- Document passage -

Punk Rock. Lucille Lortel Theatre (see Off Broadway). By Simon Stephens. Directed by Trip Cullman. With ensemble cast. Running time: 1hr 50mins. No intermission.

Punk Rock: In brief

Simon Stephens, whose The Curious Incident of the Dog in the Night-Time is currently on Broadway, looks into the seething hormonal abyss of English teenage life in his provocative 2009 play. Trip Cullman directs for MCC Theater, with a cast that includes David Greenspan, Noah Robbins and Annie Funke.

Punk Rock: Theater review by Helen Shaw

You can answer the “Did I have a good childhood?” question by reasoning backward. Did it produce a good adult? If not, some part of it (you can reassure yourself) must have been rubbish. Simon Stephens’s British adolescent study Punk Rock can be judged the same way: It’s fine while deploying well-written teen-melodrama clichés, but flaws come out in its bad finish—carnage that’s unearned and untruthful.

- Tasks to carry out -
a: For each statement, say whether the Punk Rock review agrees with it, answering yes or no and quoting the deciding words: (i) the production has no intermission; (ii) Trip Cullman wrote the play; (iii) the reviewer finds fault with how the play ends.
b: Pick up the Punk Rock review after its final sentence and continue it.
The items have nothing to do with the Punk Rock review.

- Source information -
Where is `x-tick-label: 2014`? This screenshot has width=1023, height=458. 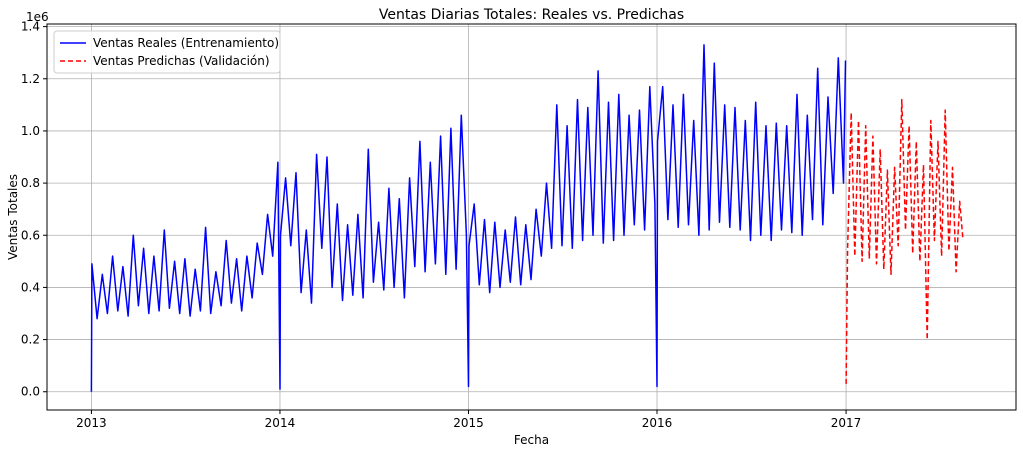
x-tick-label: 2014 is located at coordinates (280, 423).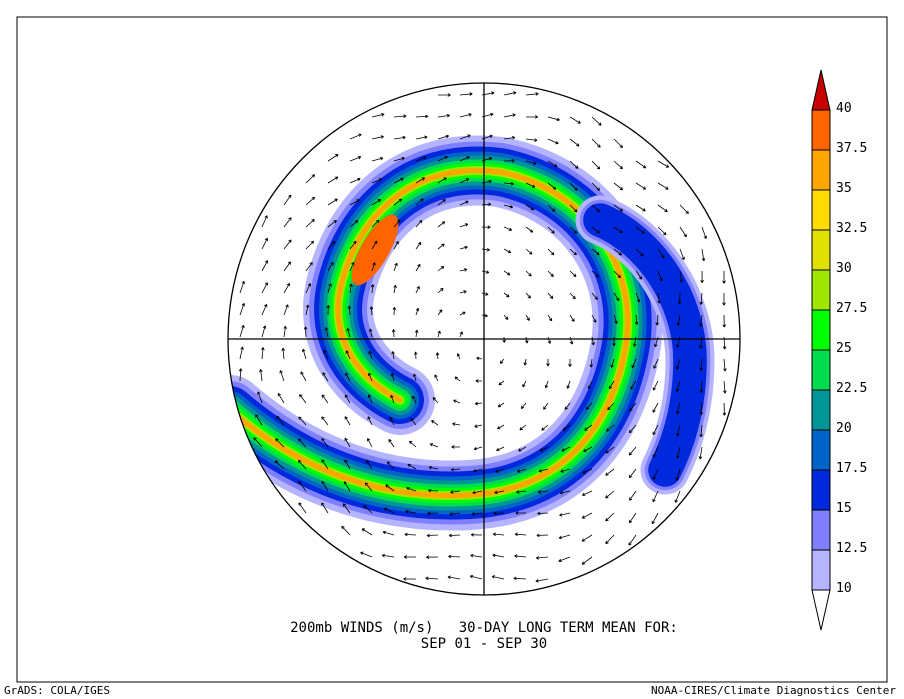 This screenshot has width=904, height=699. I want to click on colorbar-label: 20, so click(844, 428). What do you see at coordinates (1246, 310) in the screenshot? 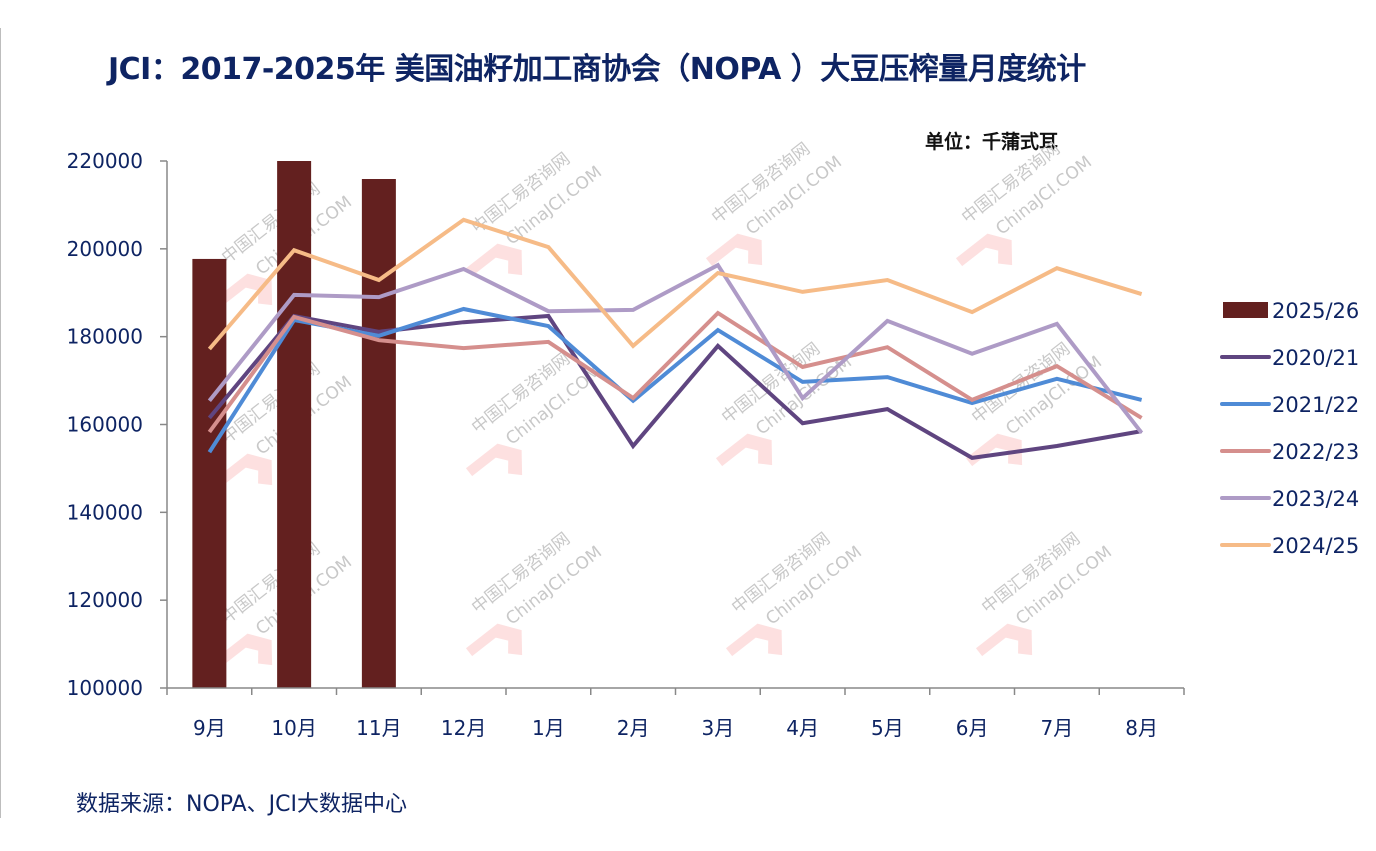
I see `legend-swatch-bar` at bounding box center [1246, 310].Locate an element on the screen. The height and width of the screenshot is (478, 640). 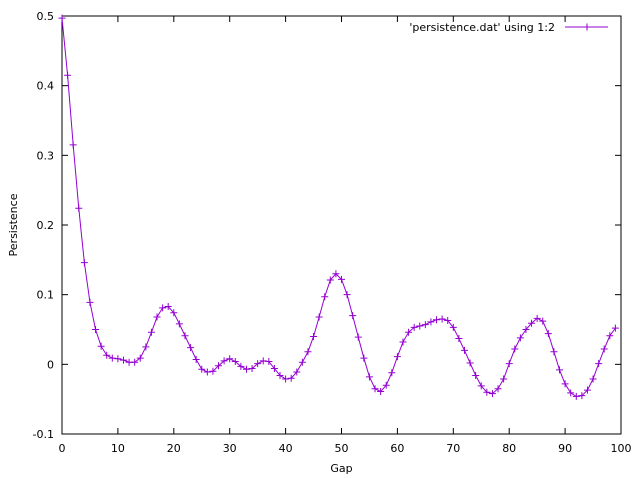
y-tick-label: 0 is located at coordinates (50, 364).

- Responses to the tasks -
a:
(i) Yes: "No intermission."
(ii) No: "By Simon Stephens. Directed by Trip Cullman."
(iii) Yes: "flaws come out in its bad finish—carnage that’s unearned and untruthful."

b:
The best reason to Rock is director Trip Cullman’s energetic young company. In a disused upper-form library, Lilly (Colby Minifie) flirts with Nicholas (Pico Alexander), Bennett (Will Pullen) bullies Tanya (Annie Funke), Cissy (Lilly Englert) torments Chadwick (Noah Robbins), and all are scrupulously well-observed. The only exception is, unfortunately, the trickiest character: troubled William (Douglas Smith), whose whiplashing arc cries out for an actor with technique. The show is glossy, diverting, cynical and, in its late turn, inept at engaging with actual teenage dysfunction. Let’s call it a near pass: high marks for effort but ultimately unsuited to the subject.—Theater review by Helen Shaw

THE BOTTOM LINE The kids are not all right—neither is the play.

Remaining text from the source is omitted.